** Opening EXERCISE MATERIAL block **

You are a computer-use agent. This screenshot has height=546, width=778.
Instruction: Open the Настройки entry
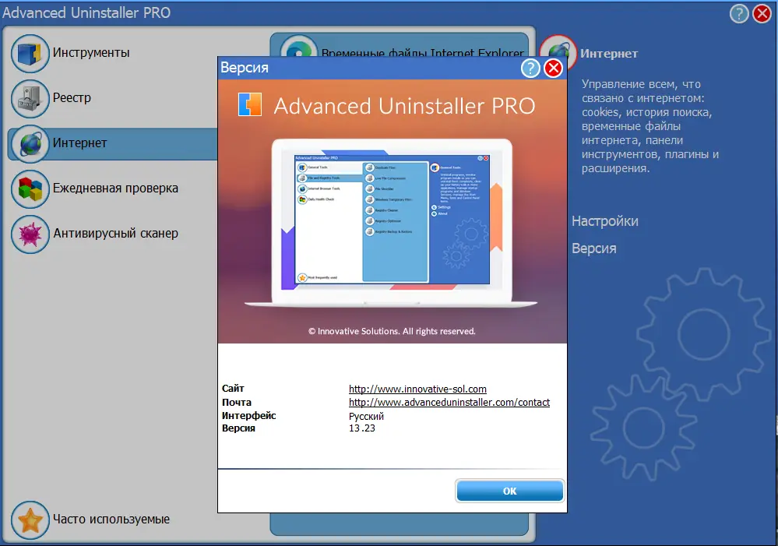coord(604,221)
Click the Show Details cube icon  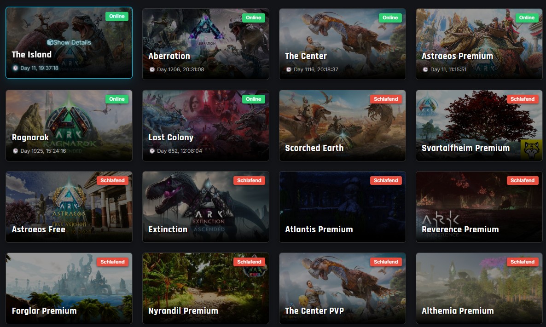pos(50,42)
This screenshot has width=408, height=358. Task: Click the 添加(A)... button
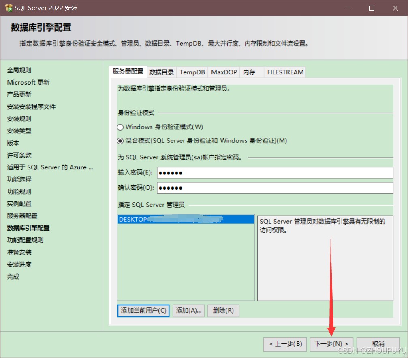pos(188,311)
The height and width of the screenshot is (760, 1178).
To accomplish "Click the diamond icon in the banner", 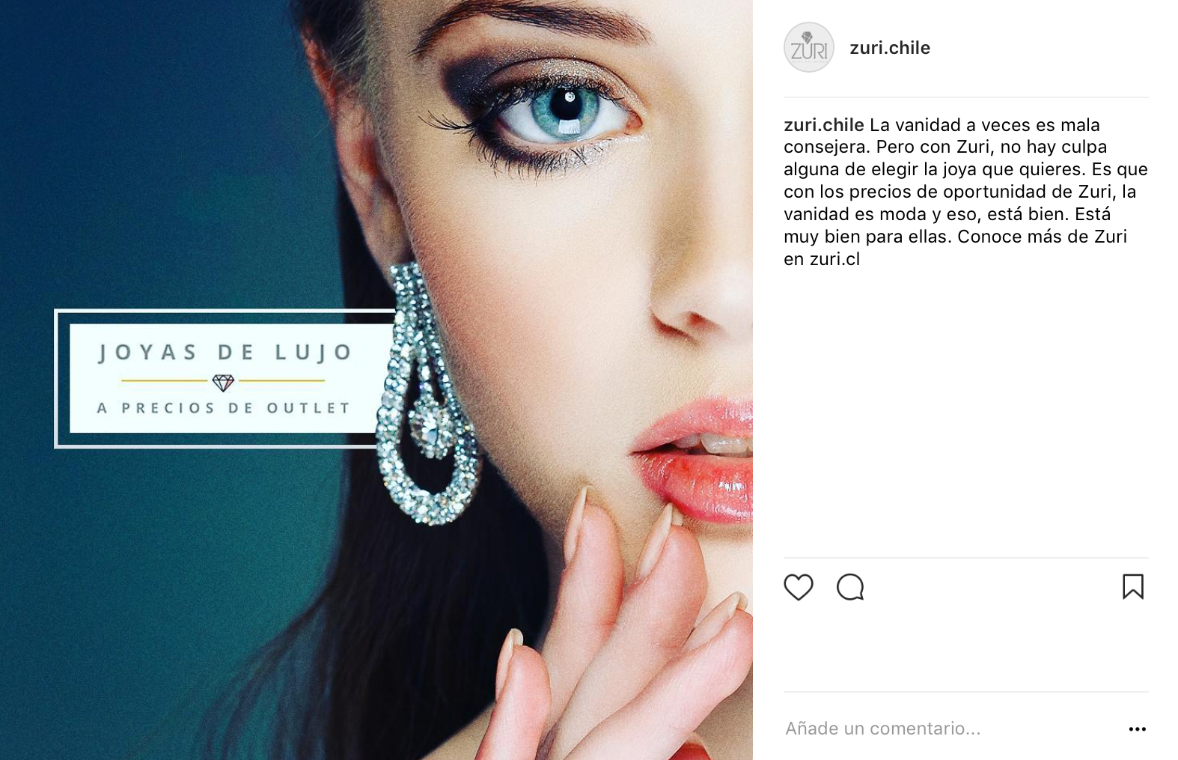I will point(223,382).
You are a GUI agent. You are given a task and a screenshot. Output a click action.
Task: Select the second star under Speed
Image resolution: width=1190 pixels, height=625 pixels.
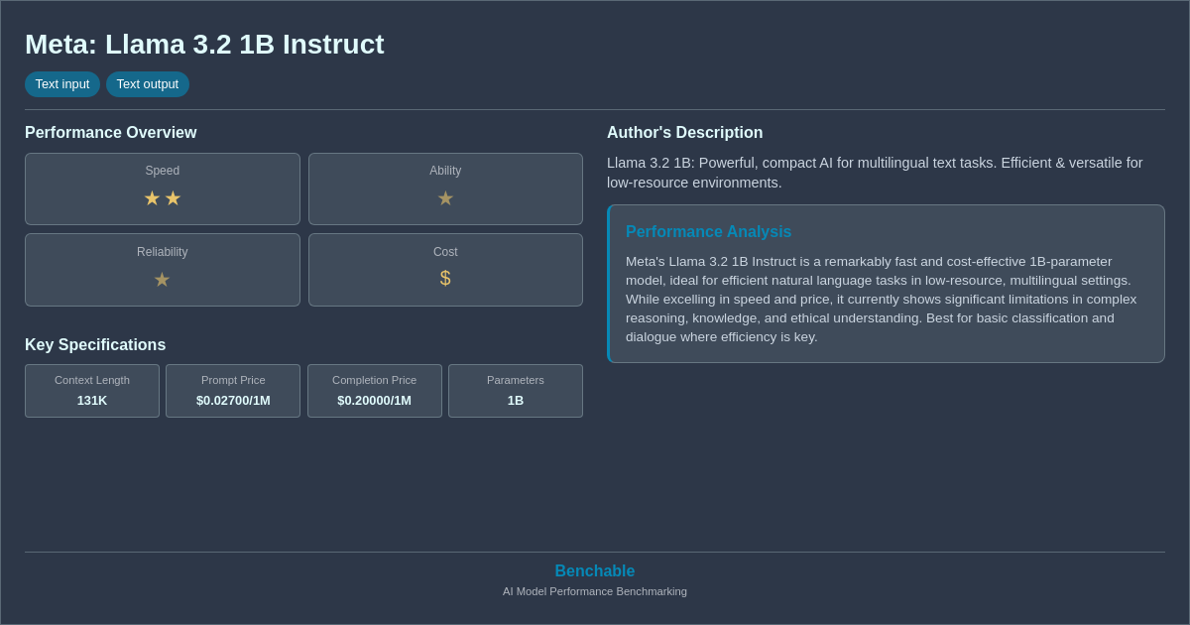pyautogui.click(x=173, y=197)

** Closing EXERCISE MATERIAL block **

● **WHAT TO PRODUCE**
Print again, word for word, every line from the line with "Task: Select the second star under Speed" to the final line of the records, inclusive; skip the pictures.

● **RESPONSE**
Task: Select the second star under Speed
Image resolution: width=1190 pixels, height=625 pixels.
pyautogui.click(x=173, y=197)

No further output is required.